— TEXT SHOWN —
┌──

UN team attacked in Afghanistan


KABUL, March 14: The house of a United Nations team working to register voters for Afghanistan's upcoming elections was attacked by suspected Taliban on Sunday as the democratic process rolled forward with the naming of five political parties to contest the polls.

Afghanistan, which is emerging from more than two decades of war, is due to hold elections in June but these have been threatened by insecurity and logistical problems.

Remnants of the ousted Taliban regime have threatened to disrupt the elections and warned people against voting. Taliban have also warned they would attack Afghans working with foreigners and have increasingly targeted non-governmental organizations.

The UN team's house was attacked early Sunday in southeastern province of Paktia but there were no casualties, a UN spokesman said. "We attacked a UN team on Sunday in Chamkani district," a man claiming to be a Taliban spokesman told AFP.

"We don't know if there were any casualties, but several vehicles were destroyed," the man who calls himself Abdul Samad told AFP via telephone from southeastern Afghanistan.

United Nations spokesman Manoel de Almeida e Silva confirmed the incident and said that no one had been hurt."A UN team of several expatriates in charge of organising voter registration spent the night in the residence of the district chief," he said.

└──

— INFORMATION GIVEN —
┌──

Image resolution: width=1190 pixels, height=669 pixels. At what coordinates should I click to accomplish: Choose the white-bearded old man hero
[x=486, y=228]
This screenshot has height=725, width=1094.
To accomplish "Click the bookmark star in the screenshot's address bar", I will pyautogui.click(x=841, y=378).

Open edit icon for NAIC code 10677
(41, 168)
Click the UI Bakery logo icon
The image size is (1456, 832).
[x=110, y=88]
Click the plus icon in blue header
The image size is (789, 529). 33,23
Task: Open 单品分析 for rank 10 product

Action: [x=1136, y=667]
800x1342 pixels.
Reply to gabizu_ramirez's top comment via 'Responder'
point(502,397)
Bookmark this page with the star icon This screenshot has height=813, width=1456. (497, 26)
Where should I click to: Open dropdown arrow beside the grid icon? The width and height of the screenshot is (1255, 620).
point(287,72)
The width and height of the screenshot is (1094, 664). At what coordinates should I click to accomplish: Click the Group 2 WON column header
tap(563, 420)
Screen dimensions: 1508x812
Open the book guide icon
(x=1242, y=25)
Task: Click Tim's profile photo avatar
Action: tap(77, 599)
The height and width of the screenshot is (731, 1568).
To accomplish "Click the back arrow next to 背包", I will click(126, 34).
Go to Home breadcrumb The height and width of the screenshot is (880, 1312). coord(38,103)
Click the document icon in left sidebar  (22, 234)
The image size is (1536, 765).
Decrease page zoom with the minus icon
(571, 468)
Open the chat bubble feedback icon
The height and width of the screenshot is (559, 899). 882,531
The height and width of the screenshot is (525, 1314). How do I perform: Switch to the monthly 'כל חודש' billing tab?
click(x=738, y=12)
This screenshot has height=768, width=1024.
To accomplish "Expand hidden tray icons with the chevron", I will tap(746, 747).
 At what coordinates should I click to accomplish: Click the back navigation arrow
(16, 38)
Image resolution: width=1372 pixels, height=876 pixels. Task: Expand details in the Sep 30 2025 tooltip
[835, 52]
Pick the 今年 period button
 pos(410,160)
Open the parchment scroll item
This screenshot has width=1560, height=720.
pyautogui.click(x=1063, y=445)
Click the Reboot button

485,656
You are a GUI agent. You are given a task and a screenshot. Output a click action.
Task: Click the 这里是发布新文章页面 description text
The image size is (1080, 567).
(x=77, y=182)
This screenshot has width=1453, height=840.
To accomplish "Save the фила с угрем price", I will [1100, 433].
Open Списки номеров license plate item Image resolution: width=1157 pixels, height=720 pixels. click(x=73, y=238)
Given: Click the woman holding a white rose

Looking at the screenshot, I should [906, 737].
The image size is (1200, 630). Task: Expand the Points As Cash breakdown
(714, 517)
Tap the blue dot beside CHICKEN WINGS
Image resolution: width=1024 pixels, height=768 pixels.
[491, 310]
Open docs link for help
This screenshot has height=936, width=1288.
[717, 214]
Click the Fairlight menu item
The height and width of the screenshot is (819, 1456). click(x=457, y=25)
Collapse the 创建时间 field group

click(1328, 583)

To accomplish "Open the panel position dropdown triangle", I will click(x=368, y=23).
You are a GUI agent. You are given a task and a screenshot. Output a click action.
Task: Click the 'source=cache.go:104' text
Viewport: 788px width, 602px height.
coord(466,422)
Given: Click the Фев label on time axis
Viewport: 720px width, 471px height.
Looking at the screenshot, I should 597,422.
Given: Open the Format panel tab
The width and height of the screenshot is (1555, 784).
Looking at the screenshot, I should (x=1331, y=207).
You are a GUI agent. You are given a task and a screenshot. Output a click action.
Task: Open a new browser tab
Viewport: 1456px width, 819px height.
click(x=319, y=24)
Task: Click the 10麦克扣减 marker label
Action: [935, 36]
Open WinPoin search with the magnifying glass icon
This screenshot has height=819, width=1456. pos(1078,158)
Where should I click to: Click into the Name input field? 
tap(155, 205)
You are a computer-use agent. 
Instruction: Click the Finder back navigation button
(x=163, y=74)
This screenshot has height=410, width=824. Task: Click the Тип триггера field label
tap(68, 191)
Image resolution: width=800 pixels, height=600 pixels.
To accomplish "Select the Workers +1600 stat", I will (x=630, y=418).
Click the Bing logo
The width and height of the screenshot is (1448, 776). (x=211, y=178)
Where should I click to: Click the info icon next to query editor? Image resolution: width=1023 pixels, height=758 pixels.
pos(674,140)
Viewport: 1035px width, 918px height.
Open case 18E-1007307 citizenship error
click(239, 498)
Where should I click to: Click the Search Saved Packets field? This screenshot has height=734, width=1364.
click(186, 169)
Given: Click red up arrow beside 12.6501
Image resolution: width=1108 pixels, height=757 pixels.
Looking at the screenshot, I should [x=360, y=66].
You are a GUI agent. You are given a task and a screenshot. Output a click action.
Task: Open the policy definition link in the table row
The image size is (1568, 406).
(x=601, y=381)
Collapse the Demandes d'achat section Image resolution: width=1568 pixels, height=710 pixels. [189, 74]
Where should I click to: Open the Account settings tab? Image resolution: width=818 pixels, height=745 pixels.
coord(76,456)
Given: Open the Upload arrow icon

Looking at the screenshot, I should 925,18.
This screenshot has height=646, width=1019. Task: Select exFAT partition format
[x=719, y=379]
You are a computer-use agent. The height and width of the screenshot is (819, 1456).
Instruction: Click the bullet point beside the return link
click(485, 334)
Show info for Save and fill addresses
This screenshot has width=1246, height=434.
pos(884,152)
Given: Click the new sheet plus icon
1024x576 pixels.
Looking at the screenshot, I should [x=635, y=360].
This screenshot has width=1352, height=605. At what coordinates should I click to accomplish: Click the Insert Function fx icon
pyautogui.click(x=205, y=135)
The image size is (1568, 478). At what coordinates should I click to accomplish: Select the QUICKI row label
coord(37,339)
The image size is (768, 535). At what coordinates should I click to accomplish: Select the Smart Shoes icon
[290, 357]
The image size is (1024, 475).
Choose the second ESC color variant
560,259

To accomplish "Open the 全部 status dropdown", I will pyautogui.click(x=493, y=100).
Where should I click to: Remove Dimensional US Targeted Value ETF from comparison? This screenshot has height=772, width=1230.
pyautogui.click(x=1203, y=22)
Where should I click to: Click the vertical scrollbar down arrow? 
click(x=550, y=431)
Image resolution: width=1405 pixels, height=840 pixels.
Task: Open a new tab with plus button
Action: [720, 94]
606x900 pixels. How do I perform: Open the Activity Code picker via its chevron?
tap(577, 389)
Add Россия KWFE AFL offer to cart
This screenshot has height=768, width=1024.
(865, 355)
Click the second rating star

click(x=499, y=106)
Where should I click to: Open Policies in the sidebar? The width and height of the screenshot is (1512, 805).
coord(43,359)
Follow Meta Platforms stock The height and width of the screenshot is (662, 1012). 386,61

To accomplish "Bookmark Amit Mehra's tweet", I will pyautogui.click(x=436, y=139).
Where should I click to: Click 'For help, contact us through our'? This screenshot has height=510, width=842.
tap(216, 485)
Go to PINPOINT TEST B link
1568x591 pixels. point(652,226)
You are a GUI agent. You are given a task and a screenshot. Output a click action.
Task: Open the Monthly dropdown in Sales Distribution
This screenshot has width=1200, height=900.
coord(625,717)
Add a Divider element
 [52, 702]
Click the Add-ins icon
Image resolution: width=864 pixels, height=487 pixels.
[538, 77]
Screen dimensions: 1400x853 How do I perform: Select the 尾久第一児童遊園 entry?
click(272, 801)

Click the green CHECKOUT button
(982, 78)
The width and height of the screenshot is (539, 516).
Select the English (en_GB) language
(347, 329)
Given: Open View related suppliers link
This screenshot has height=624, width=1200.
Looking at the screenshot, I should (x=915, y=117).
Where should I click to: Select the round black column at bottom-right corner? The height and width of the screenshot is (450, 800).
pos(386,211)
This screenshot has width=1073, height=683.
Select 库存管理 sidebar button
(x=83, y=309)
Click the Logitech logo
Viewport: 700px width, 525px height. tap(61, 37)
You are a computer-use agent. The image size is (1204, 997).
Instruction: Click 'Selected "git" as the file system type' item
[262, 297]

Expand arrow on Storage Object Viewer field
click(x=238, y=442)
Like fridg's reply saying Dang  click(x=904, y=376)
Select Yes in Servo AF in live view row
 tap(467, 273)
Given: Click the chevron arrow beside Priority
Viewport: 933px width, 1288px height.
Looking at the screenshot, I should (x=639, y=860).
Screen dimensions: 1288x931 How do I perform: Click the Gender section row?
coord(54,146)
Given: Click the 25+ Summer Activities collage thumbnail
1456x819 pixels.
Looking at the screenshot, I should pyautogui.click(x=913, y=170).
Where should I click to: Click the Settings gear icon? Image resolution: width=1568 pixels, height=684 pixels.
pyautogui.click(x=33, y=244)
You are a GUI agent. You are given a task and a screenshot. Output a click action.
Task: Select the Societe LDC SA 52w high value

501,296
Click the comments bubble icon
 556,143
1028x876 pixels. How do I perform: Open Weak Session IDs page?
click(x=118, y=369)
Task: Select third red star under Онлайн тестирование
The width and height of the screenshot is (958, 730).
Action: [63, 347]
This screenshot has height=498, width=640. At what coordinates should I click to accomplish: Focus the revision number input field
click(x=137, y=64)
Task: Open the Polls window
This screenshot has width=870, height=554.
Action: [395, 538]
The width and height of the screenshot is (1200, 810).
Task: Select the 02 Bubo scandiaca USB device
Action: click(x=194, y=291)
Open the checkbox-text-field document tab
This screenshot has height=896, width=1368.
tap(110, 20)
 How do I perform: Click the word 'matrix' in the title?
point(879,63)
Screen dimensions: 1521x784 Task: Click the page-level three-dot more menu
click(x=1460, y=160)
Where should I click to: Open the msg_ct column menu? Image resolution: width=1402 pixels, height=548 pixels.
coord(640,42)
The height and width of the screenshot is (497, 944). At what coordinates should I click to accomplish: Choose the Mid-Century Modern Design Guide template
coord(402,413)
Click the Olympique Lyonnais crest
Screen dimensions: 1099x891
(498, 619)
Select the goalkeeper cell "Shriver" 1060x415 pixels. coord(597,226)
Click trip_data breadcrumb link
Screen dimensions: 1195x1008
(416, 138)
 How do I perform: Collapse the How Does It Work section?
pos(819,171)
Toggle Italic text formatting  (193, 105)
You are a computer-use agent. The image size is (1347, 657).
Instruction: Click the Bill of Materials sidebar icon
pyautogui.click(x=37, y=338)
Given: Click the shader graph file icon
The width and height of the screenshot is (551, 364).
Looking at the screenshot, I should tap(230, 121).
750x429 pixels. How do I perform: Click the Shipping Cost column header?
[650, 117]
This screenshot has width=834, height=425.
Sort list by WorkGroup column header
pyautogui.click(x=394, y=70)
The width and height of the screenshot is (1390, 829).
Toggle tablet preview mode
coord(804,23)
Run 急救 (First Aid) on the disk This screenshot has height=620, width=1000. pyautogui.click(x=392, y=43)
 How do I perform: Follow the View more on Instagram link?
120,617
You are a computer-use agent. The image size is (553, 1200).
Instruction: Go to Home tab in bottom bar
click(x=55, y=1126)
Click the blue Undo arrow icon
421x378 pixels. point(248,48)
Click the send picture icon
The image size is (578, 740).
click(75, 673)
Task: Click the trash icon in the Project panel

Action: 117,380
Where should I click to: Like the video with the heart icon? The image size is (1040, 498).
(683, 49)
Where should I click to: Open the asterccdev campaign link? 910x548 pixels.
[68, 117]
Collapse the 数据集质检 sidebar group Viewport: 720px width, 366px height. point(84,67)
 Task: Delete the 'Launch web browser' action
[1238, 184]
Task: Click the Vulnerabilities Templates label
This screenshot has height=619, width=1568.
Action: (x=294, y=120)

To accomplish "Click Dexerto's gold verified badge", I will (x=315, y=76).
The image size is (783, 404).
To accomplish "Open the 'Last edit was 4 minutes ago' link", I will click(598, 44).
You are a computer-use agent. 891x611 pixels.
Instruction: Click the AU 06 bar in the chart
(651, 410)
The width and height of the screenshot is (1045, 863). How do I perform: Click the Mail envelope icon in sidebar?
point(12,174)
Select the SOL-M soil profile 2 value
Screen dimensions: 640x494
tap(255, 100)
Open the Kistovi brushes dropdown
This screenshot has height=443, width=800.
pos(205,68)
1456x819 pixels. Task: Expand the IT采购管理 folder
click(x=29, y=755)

└──

— PROBLEMS AND TASKS —
1) List every place name that appears in the news article about the attack on the UN team in Afghanistan.
2) Write the next few paragraphs of the news article about the attack on the UN team in Afghanistan, starting right after the UN spokesman's quote about the residence of the district chief.
The material placed after the news article stands apart from it.

— ANSWERS PROVIDED —
1)
- Kabul
- Afghanistan
- Paktia
- Chamkani district

2)
"At about 2.00am, they were attacked with rocket propelled grenades." Voter registration has been going at a slow pace since December and so far some 1,430,602 of the estimated 10.5 million eligible Afghans have registered to vote.

Of these some 397,478, or 28 per cent, are women, indicating a steady increase in the number of females participating in conservative Afghanistan, de Almeida e Silva said at a press conference earlier on Sunday.

PARTIES REGISTERED: Five political parties have also registered with the Ministry of Justice to contest the elections, he said.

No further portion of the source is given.